The only understanding Fine Gael parliamentarians will have is that their opinions matter not at all.
Too bad if they fought the last election on the undertaking by the then Fine Gael director of elections, Phil Hogan: "Fine Gael is opposed to the legalisation of abortion."
Too bad if they believed what Kenny said before the previous election:
"I will not introduce legislation on abortion . . . I am very clear on this. I do not favour legislation on abortion." (This was stated in an interview with me on May 14, 2007, available here).
The decision to legislate for abortion is not a democratic decision of the Fine Gael parliamentary party - which might arguably be binding on all members. There is no constitutional duty on Fine Gael TDs (or any other TDs) to support anything at all - except, again arguably, the democratic process.
There is no political duty that requires Fine Gael TDs and senators to agree to a decision that is not of their making - certainly not to a decision that is in clear breach of an election commitment.
If there is any doubt about the constitutionality of any action or prospective action concerning the issue of legislating for abortion, it is about the constitutionality of Kenny's implied threat to Fine Gael parliamentarians if they oppose a decision they had no part in taking.

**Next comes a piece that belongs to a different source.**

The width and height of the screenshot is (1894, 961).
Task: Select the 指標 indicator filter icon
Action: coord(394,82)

There are Fine Gael TDs, such as Peter Mathews, who have a conscientious objection to abortion in any circumstances, and who might not have stood as a Fine Gael candidate in the election if they had been told that Fine Gael would legislate to define the circumstances in which abortion is to be made available here.

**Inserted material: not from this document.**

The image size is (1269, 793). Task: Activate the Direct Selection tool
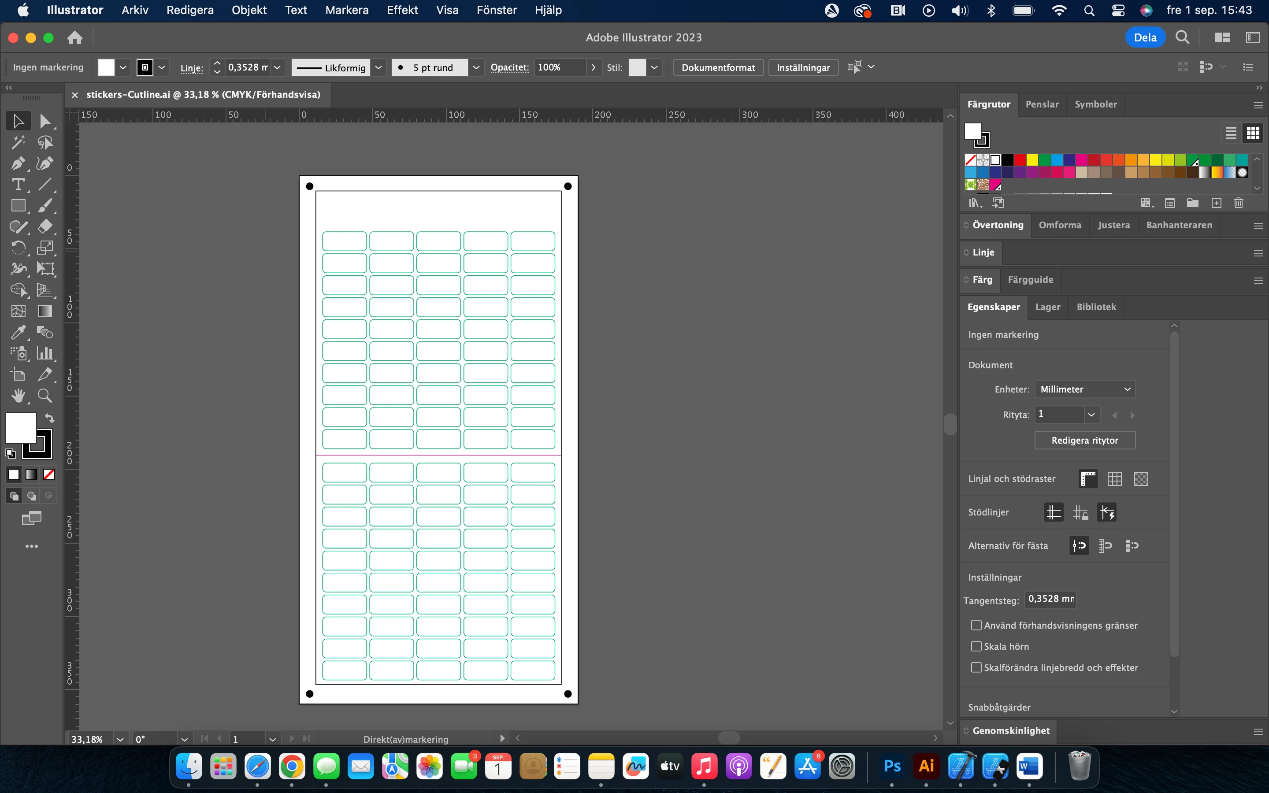(x=45, y=121)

Such TDs hold the same views as those expressed in 2007 by Kenny. No doubt they were reassured by the declaration of Hogan a few days before the election that "Fine Gael is opposed to the legalisation of abortion".
What possible justification can there be to inflict any sanctions on Mathews or any of the others if they vote in accordance with declared Fine Gael policy on an issue of conscientious importance to them - as it seemingly was to Kenny?

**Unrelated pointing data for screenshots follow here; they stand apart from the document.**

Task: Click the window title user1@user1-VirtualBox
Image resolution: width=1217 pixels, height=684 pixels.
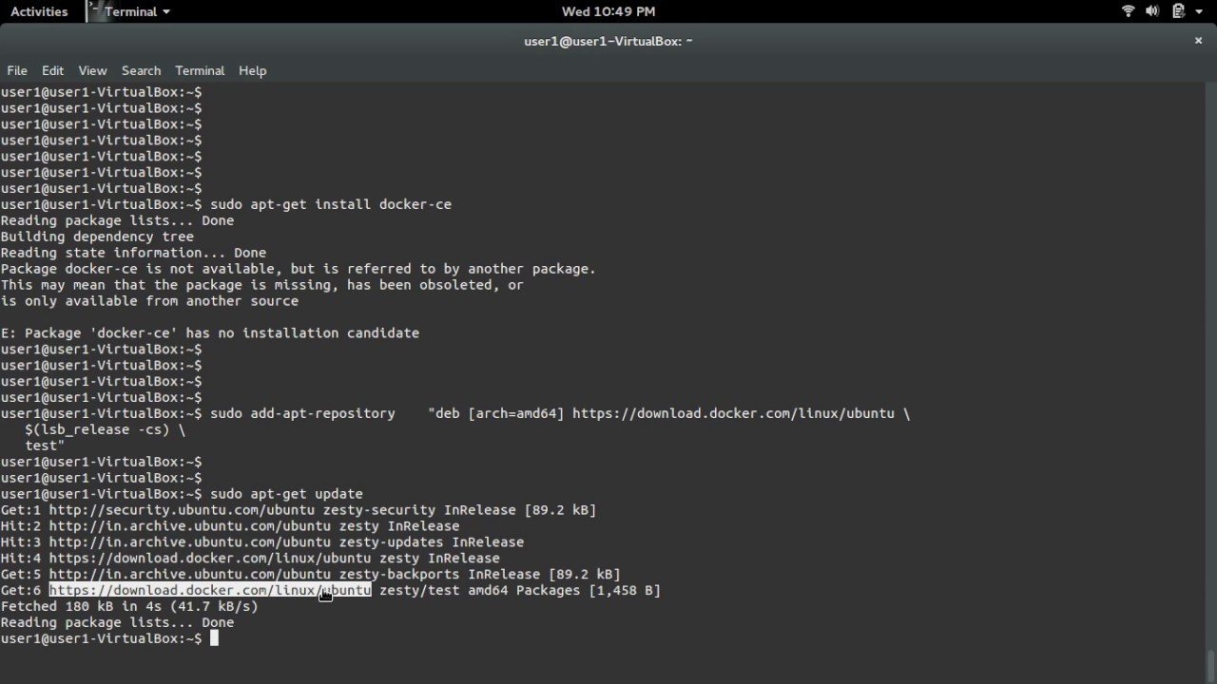Action: pos(608,41)
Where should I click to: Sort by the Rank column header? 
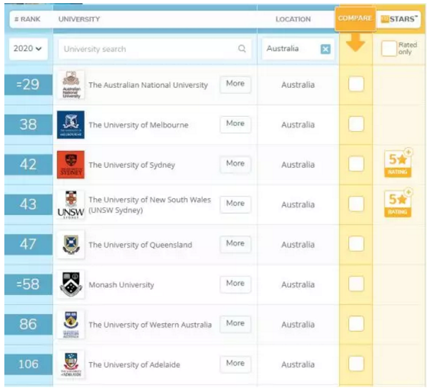(27, 19)
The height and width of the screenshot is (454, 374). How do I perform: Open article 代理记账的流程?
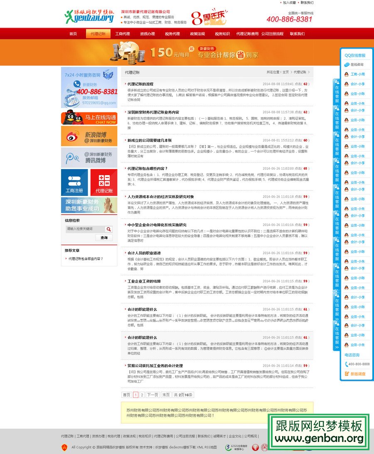[140, 84]
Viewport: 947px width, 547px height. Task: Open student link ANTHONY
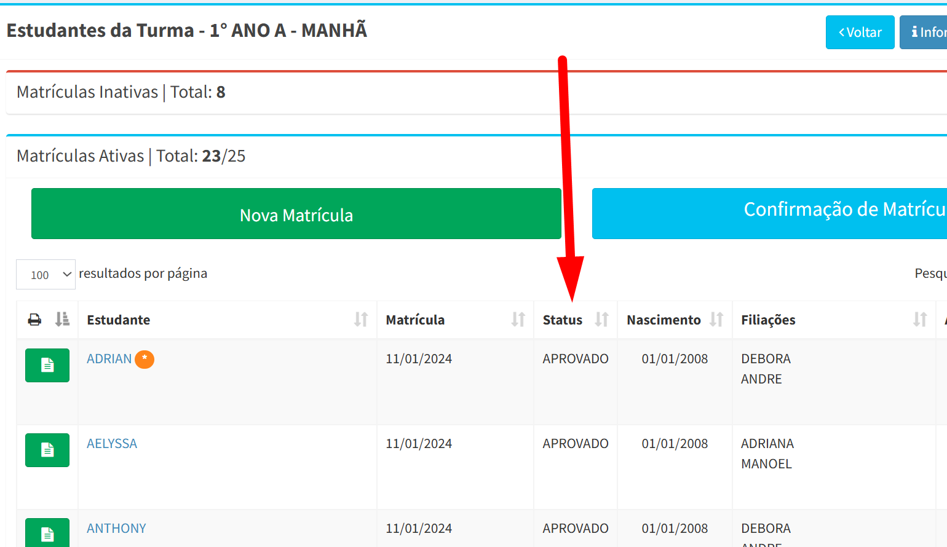(116, 529)
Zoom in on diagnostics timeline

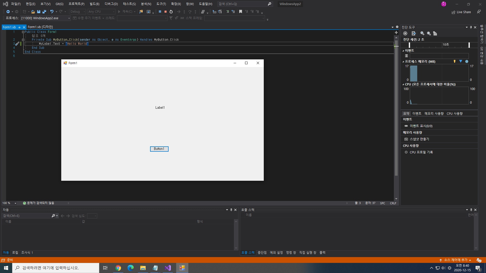[422, 33]
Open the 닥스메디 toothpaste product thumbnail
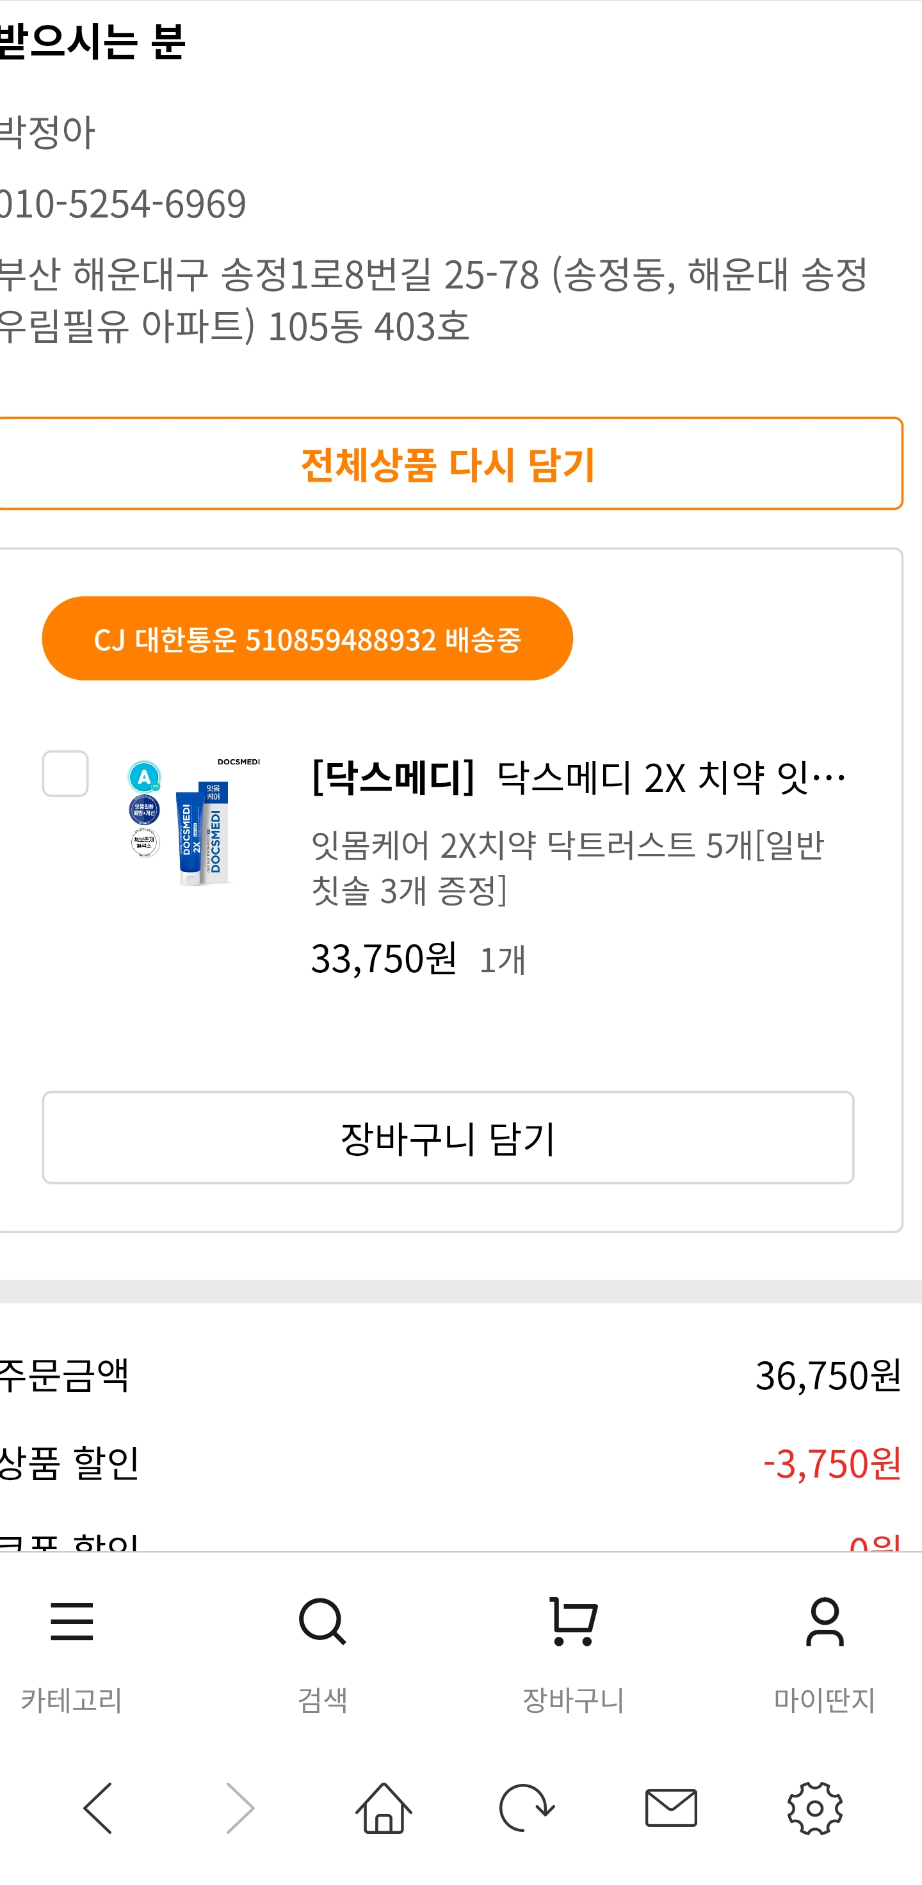This screenshot has height=1885, width=922. click(194, 822)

At least on political standards, Fine Gael and Labour are as one.
Both are determined to expel from their ranks any parliamentarian who votes in accordance with the pledges on which Fine Gael and Labour sought and obtained their mandates, when such vote contravenes the opportunist requirements of retaining office.
All that remains uncertain is whether Fine Gael's hypocrisy matches Labour's, by claiming that those who vote in breach of their election pledges are the courageous ones and, by inference, those who stand by their promises are the cowards.
They are not the only hypocrites.
The Catholic bishops are past masters in this arena, and they have had the effrontery to offer moral guidance to ministers, legislators and the public generally on this issue.
Is there any cabal in Ireland more in need of moral guidance than the Catholic bishops, who purport to be moral guardians?
From among these ranks of the Irish Catholic hierarchy over the years came bishops who colluded in the buggery, rape and abuse of children for decades, who lied about it, pretended not to understand the gravity of it and covered it up.
From the mouths of these same bishops comes justification for the ongoing culture of misogyny and the subjugation of women, with the claim that women are not fit to be priests.
I write in support of the entitlement of TDs to vote without threat on what, to them, is an issue of conscience because abortion is a major moral issue that involves, as it does, the intentional taking of innocent human life.
But, unlike the TDs and senators, who are morally stricken by the issue now before them, I do not believe it is legitimate to deny women the choice about whether their bodies should be used for the sustenance of another human being, irrespective of the trauma, harm or threat to their health that doing so would cause them, even where this other human being had no prospect of survival after birth.
Yes, this is a moral decision of great consequence.
But it is a decision that only the women in question should make.
There is something disturbing about the fact that so many men are determined to enforce their views on women, even though men could never be in anything like the same predicament.